Music Videos
You bring the music and I’ll bring the moving pictures…
Popinjay
(The Joy Formidable)
The Popinjay music video was made in collaboration with the band The Joy Formidable. We worked closely developing the narrative and imagery of the animation as well as providing the music.
The style of the animation utilises 2D characters in a 3D environment. Everything is made out of paper, and assembled digitally. This was partly due to the need to create something striking an unique, but also as a way of hinting at a sinister fragility that suited the theme and lyrics of the song itself. The end result is a look that Purple Revolver calls, ‘A lovely visual texture’.
At the time of writing, the video has had over twenty thousand views on youtube and has gained a rating of 4.93 stars. It has also been shown on MTV throughout Europe.
My Black Dog
(The Adventures of Loki)
This animated music video for the song, ‘My Black Dog’ by The Adventures of Loki is based on a mixture of Western and traditional Russian folk tales.
I’d like to say that I spent many hours researching Russian folk tales from original texts and spoken re-tellings. However, the truth is that I found Arthur (Swallows and Amazons) Ransome’s ‘Old Peter’s Russian Tales‘ to be a far more enjoyable resource. I’d highly recommend it both as a faithful re-telling of many of these stories and a very good read in general.
In particular the character of Baba Yaga, a witch with iron teeth, seemed to fit into the themes of the song.
Without any lyrics to go on and just the allusion to depression (Churchill called his depression the ‘Black Dog’ ) in the title, I chose to play with the idea of Red Riding Hood and her Black Dog, the wolf, as a character that both leads her into harms way but also provides the impetus for adventure and redemption.

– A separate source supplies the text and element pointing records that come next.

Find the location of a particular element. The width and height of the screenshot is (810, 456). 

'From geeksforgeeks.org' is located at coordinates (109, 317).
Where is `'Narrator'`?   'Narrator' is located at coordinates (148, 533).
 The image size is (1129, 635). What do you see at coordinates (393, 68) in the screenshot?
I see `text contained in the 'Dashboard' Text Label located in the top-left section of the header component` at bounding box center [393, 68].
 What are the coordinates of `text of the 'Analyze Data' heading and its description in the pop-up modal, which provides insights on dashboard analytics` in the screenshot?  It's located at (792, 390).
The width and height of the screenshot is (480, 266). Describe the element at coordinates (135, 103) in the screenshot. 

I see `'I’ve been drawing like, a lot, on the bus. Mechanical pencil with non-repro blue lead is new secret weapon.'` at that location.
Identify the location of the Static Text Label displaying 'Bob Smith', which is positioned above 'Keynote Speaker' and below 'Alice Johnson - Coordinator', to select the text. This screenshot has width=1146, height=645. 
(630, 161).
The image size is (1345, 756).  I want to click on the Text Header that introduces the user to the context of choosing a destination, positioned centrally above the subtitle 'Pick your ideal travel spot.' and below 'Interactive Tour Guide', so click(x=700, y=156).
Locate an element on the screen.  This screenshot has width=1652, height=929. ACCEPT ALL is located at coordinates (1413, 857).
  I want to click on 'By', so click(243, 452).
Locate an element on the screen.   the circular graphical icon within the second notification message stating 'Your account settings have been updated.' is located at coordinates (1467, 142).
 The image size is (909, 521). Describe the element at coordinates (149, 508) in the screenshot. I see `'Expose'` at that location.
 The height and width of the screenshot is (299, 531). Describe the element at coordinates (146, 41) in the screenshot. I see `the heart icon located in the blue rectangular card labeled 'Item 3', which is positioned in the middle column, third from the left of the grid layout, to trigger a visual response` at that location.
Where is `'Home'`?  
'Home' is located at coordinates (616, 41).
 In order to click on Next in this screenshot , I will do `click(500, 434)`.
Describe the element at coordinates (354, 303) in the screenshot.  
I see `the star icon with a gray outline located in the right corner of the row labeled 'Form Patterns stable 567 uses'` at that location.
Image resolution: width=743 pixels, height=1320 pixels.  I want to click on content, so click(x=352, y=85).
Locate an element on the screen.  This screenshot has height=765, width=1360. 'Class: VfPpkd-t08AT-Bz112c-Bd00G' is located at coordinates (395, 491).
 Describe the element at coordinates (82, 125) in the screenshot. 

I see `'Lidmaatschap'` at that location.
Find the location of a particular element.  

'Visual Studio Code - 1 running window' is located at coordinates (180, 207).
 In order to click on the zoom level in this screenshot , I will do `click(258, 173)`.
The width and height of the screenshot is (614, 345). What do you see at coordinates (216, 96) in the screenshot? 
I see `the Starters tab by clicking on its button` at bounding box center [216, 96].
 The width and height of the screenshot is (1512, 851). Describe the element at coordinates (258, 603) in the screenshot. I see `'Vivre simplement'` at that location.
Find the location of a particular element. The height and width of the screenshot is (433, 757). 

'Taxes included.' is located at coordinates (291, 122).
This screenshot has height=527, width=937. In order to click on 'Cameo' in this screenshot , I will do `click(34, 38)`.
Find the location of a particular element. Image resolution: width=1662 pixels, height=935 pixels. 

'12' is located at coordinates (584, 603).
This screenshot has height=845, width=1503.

The video has been widely distributed online and has also been shown on MTV channels in Europe and Japan.
Bones and Glass
(Violet Process)
The Shitter
(Trev Meaney)
Psychonautic Odyssey
(Aenaon)
Something a little dark and disturbing from the Greek dark metal band Aenaon.
Djerzinski
(Richard Keyworth)
Djerzinski was a collaborative project with the musician Richard Keyworth.
Richard supplied the experimental music, the track Djerzinski, which plays with acoustic and sample based themes. I then created an experimental animation style based entirely on the movement and choreography of 256 straight lines.
The movement of the lines is heavily dictated by the musical score, mirroring changes in tempo and pitch to create a synergy with the music.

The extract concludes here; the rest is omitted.